** EXCERPT TO READ **

Use the MLX.GPU.snapshot() API to profile memory usage during inference:
import MLX
let before = MLX.GPU.snapshot()
let result = try await container.perform { context in
let input = try await context.processor.prepare(input: .init(prompt: prompt))
return try MLXLMCommon.generate(
input: input,
parameters: .init(temperature: 0.7),
context: context
)
}
let after = MLX.GPU.snapshot()
print("Peak memory: \(after.peakMemory / 1_048_576) MB")
print("Active memory: \(after.activeMemory / 1_048_576) MB")
print("Cache memory: \(after.cacheMemory / 1_048_576) MB")
Apple Docs: Metal Performance Shaders — MLX compiles custom Metal kernels for matrix operations, building on the same GPU compute infrastructure that Metal Performance Shaders uses.
When to Use (and When Not To)

** INFORMATION PROVIDED **
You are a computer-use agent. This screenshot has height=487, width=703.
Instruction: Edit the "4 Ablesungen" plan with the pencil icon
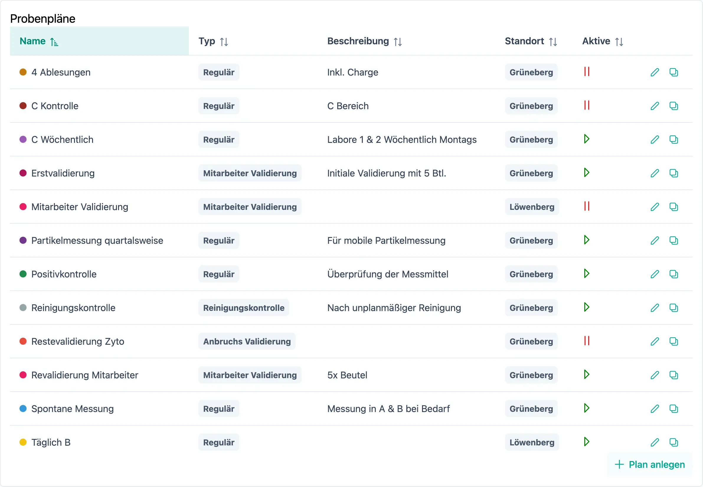(x=655, y=72)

** WORK REQUEST 1 **
According to the MLX memory profiling excerpt, which API is used to profile memory usage during inference?
** WORK REQUEST 2 **
List every memory measurement that the MLX memory profiling excerpt prints.
** WORK REQUEST 3 **
From the MLX memory profiling excerpt, pull out the passage that opens with the words containing "let result = try" and closes with "after = MLX.GPU.snapshot()".

** OUTPUT 1 **
MLX.GPU.snapshot()

** OUTPUT 2 **
Peak memory, active memory, cache memory

** OUTPUT 3 **
let result = try await container.perform { context in
let input = try await context.processor.prepare(input: .init(prompt: prompt))
return try MLXLMCommon.generate(
input: input,
parameters: .init(temperature: 0.7),
context: context
)
}
let after = MLX.GPU.snapshot()